To find the causal gene mutation, chromosome breakage studies, a copy number array, and sequencing of SCID genes were performed, without any success. None of the shortlisted variants occurred in our target list of reported human primary immunodeficiency genes.
So we accessed human phenotype T-cell-related terms from the Mouse Genome Informatics (MGI) and the Human Phenotype Ontology databases, expanding the target list. First, we included the interacting partners of 48 primary immune deficiency genes known to be involved in T-cell development and primary T-cell deficiencies in human. Second, we expanded the list further to include genes with T-cell-related phenotype terms. From this list, we chose five high-quality variants of three genes—BCL11B, NRLP1, and USO1—for further analysis.

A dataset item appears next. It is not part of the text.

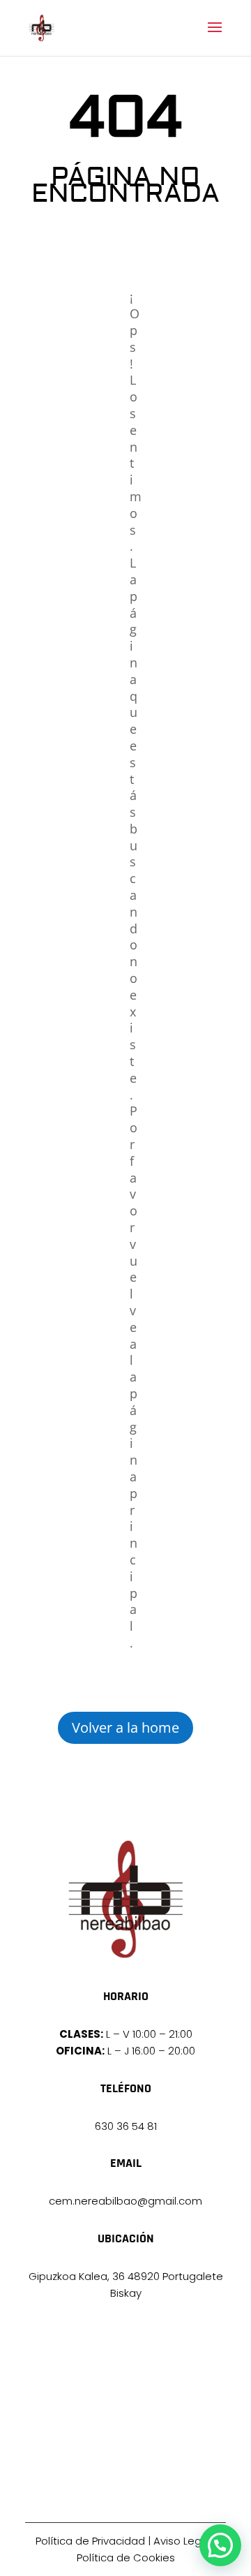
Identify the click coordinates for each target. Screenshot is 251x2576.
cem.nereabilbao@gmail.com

Lab experiments confirmed BCL11B as the gene responsible for the observed phenotypes
The future: longer lives and personalized healthcare
As the cost of gene sequencing continues to become more affordable, we will gain unprecedented ability to use genomic information to personalize our well-being, cure diseases, and live longer and healthier lives. Through genomic knowledge, we will be able to accurately estimate the biological—and not merely chronological—ageing of our cells. This, in turn, will help us develop specific tissue- and organ-targeted health interventions.
As our ability to interpret genomic variations improves with DNA editing techniques, we will see a whole slew of methods to edit our way out of diseases, rather than resort to drugs for cures. Our genome sequences, determined at birth or even earlier (at the embryonic stage), will serve as a lifelong reference to better plan our future.
In parallel, advancements in understanding the microbiome (the microbial communities that reside in our bodies) will enable earlier diagnosis of sub-clinical diseases and, perhaps, even prevent disease through pro- and prebiotic interventions.
About 25 years from now, we will look back at current-day treatments for diseases, such as cancer, as medieval.
As genome interpretation improves, we will edit disease causing genes, rather than use drugs for cures.